▶ **Task goal**
Return every line of the entries below that contains the word "Where".

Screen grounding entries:
— START —

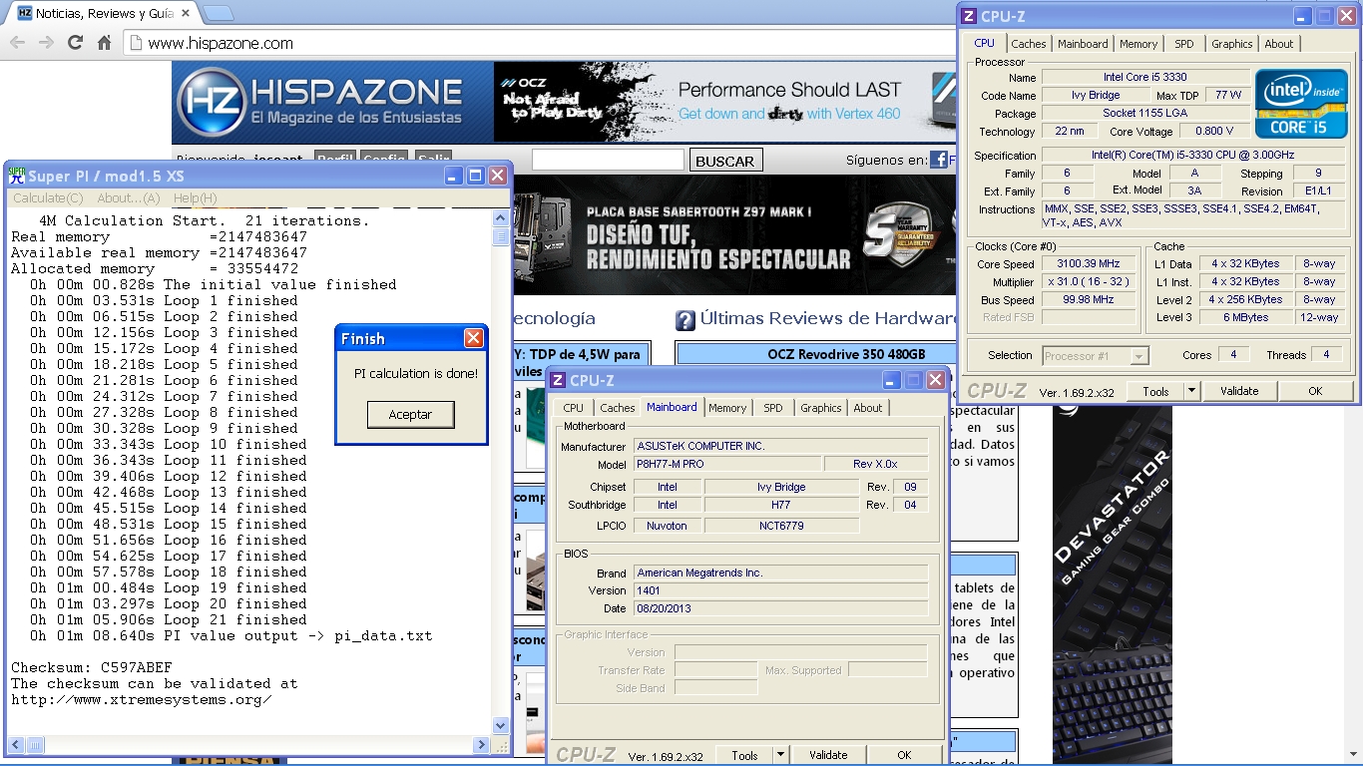The width and height of the screenshot is (1363, 766).
Task: Expand the Tools dropdown arrow in CPU tab window
Action: click(1191, 391)
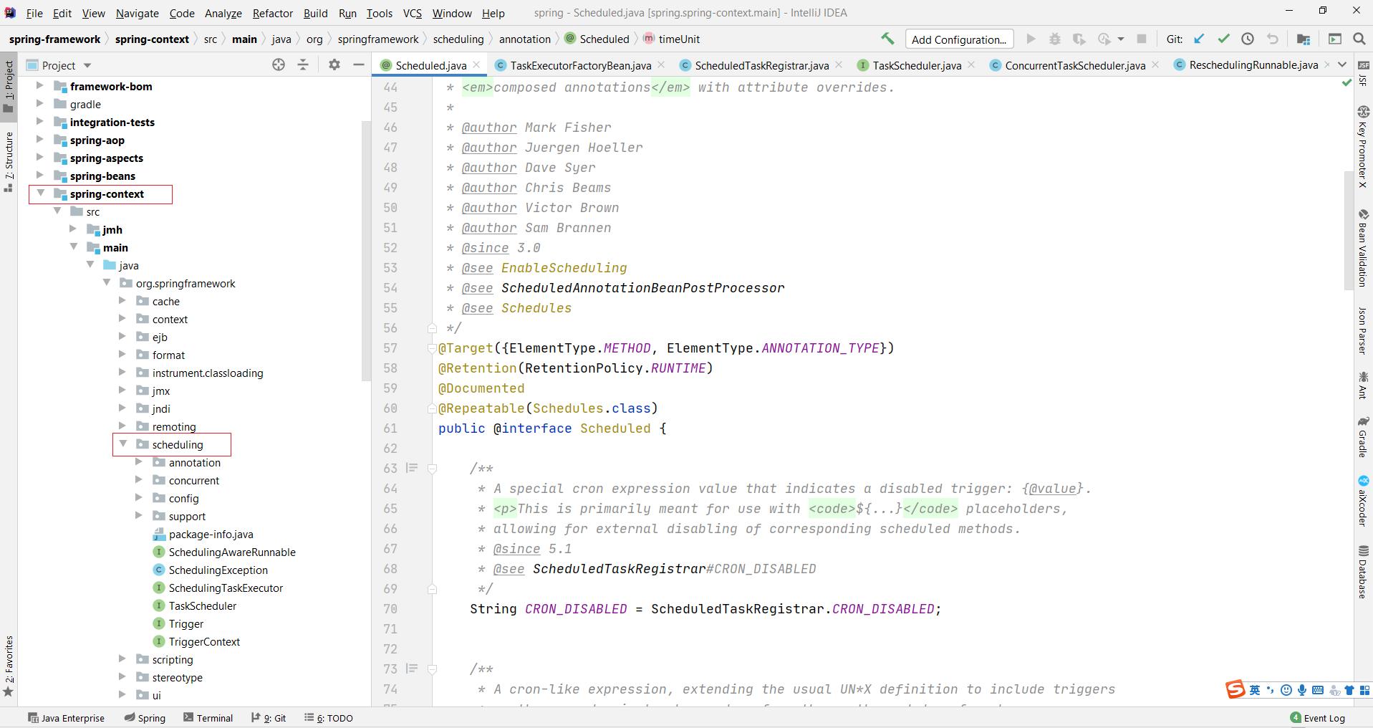Toggle the Terminal tool window

(208, 718)
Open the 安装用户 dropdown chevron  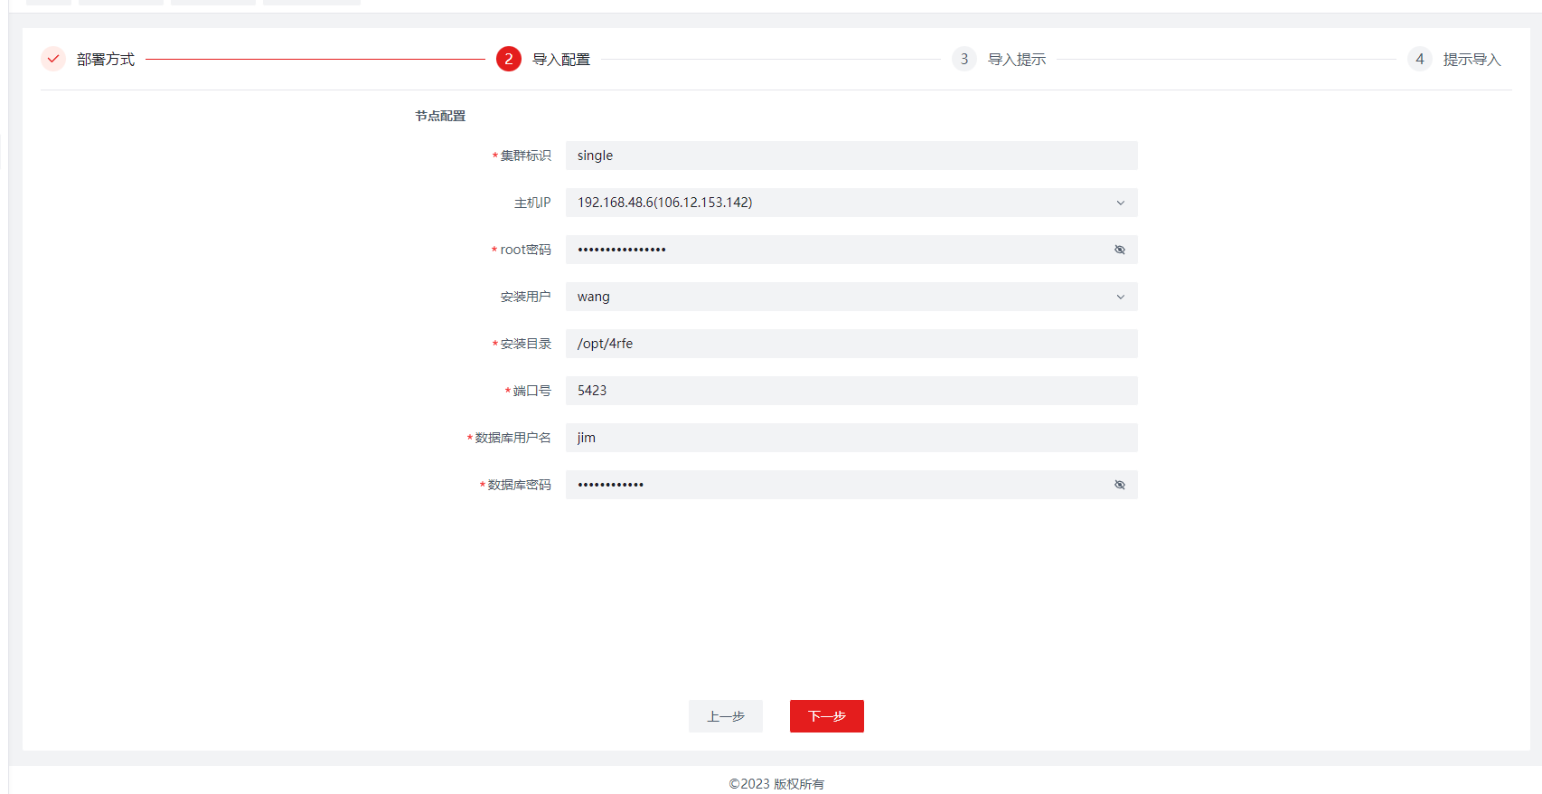(x=1121, y=297)
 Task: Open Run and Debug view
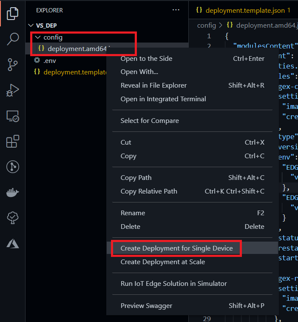[x=13, y=90]
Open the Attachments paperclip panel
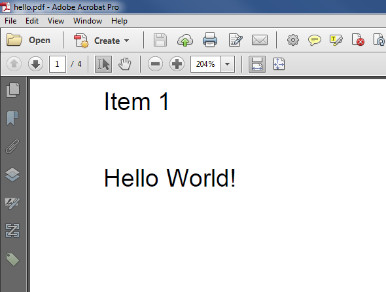 (x=12, y=147)
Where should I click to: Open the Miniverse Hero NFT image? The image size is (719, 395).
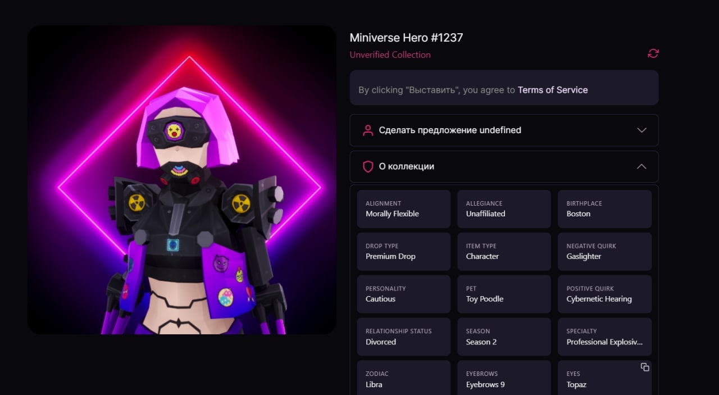182,180

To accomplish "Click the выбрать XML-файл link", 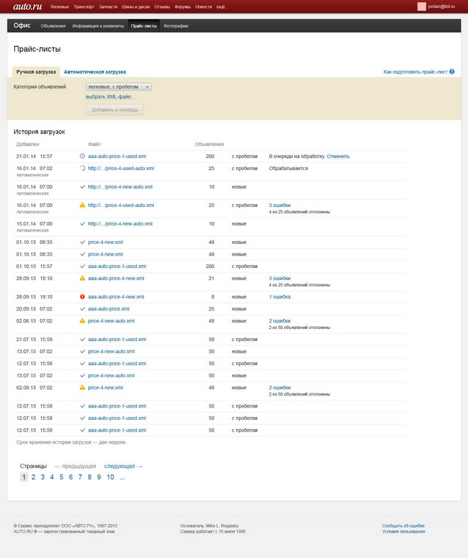I will (x=111, y=97).
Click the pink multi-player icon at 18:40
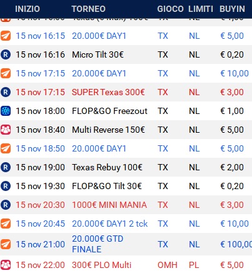252x273 pixels. (6, 130)
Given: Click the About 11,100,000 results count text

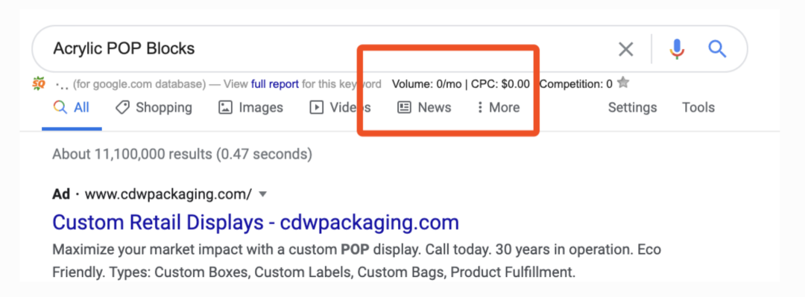Looking at the screenshot, I should (183, 154).
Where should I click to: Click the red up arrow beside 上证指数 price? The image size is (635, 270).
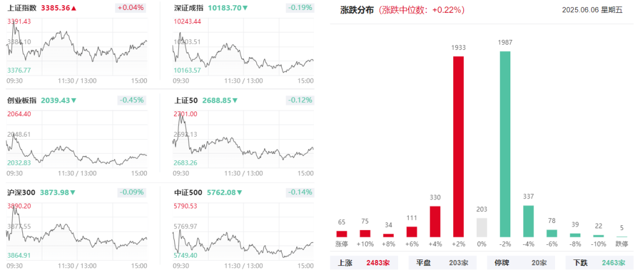click(73, 7)
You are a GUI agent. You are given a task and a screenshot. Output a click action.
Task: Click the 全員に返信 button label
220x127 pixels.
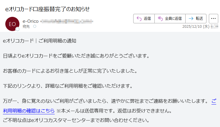[x=173, y=19]
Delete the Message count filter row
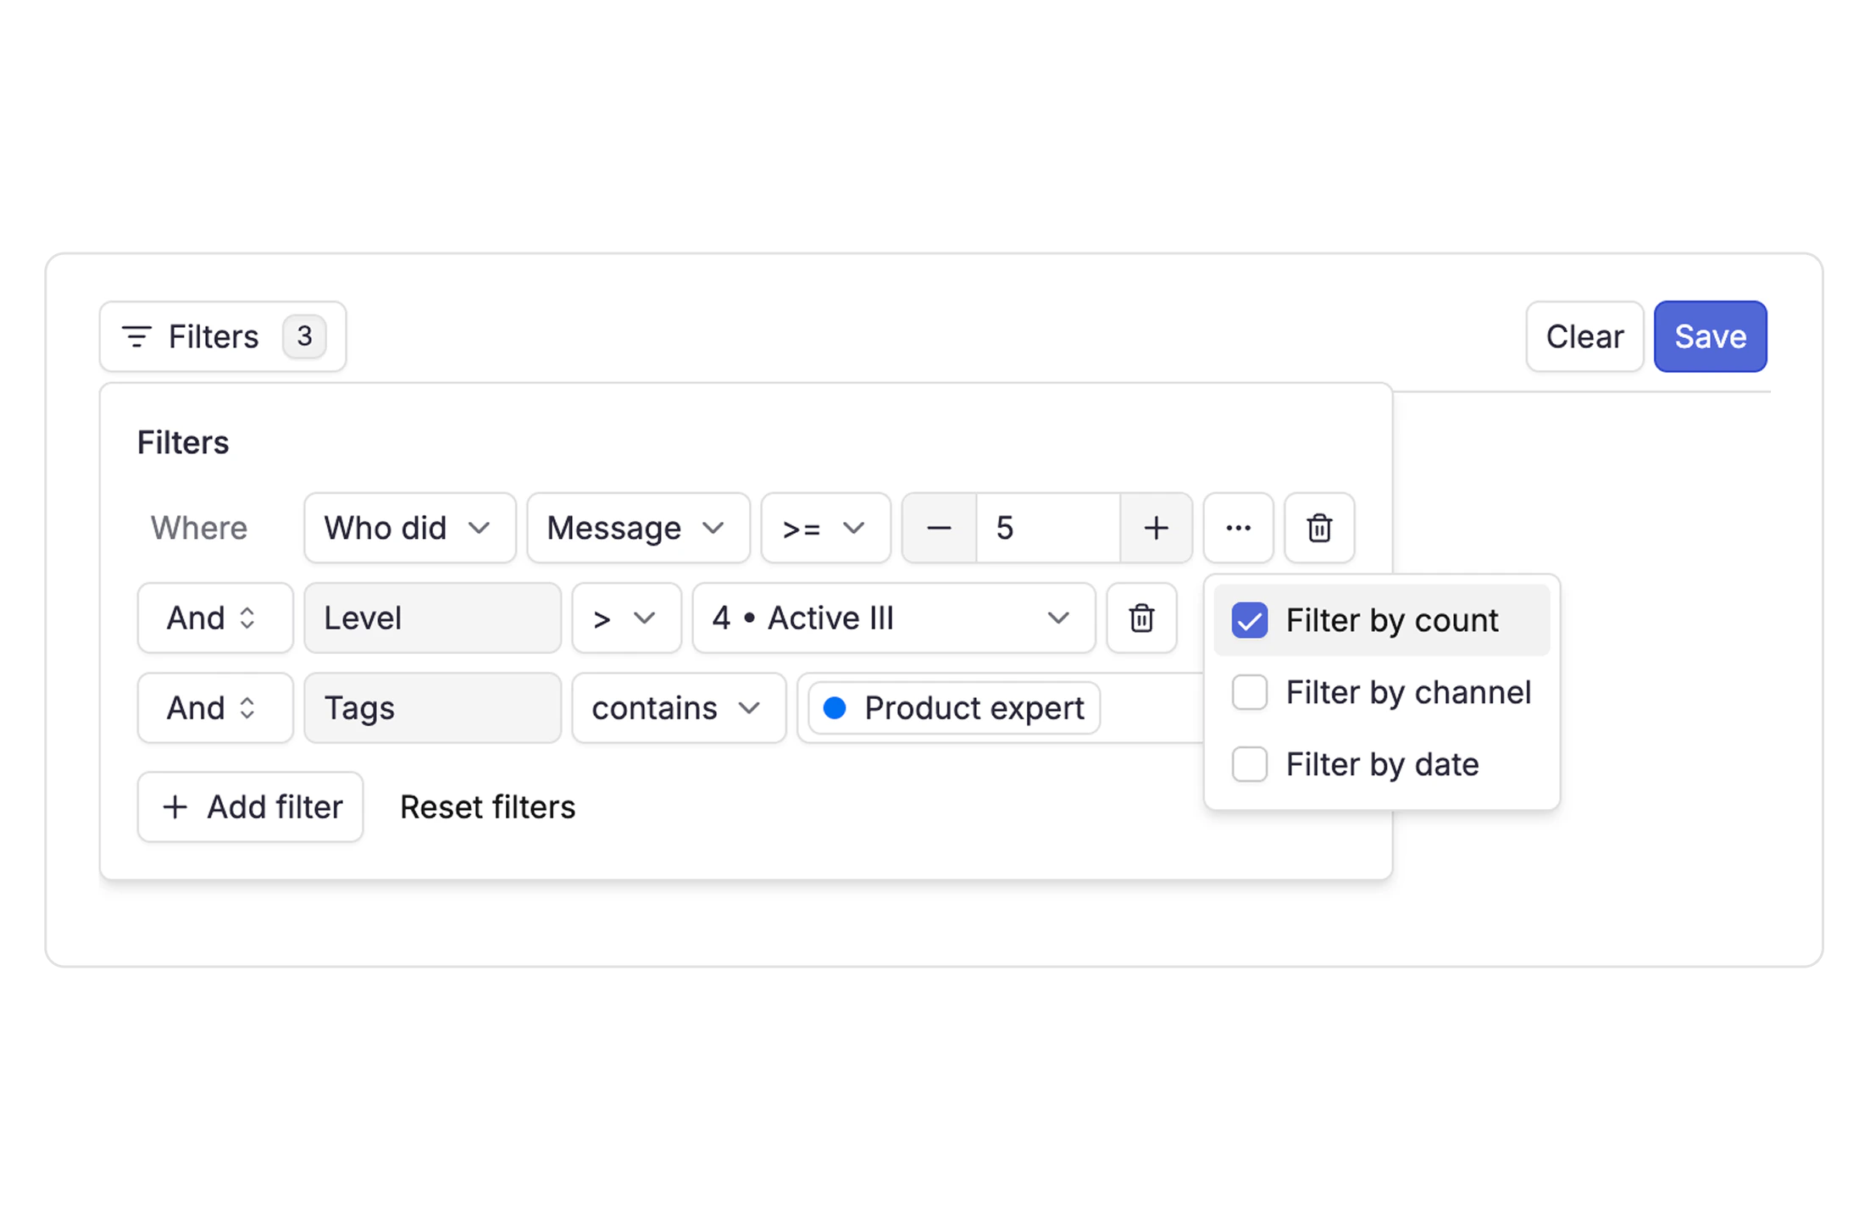1870x1220 pixels. pyautogui.click(x=1318, y=528)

— END —

▶ **Correct output**
Where should I click to: Open the Miniverse Hero NFT image? The image size is (719, 395).
Where should I click to: Click the red up arrow beside 上证指数 price? The image size is (635, 270).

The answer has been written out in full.